■ **TASK TO COMPLETE**:
Every line from the one holding "Task: Click the Photoshop icon in the taskbar" through the final line of the entries is to be reproduced exactly, and no other line.

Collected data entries
#####
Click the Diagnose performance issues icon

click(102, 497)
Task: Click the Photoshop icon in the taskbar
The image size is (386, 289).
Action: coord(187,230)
#####
■ **TASK ANSWER**:
Task: Click the Photoshop icon in the taskbar
The image size is (386, 289).
Action: coord(187,230)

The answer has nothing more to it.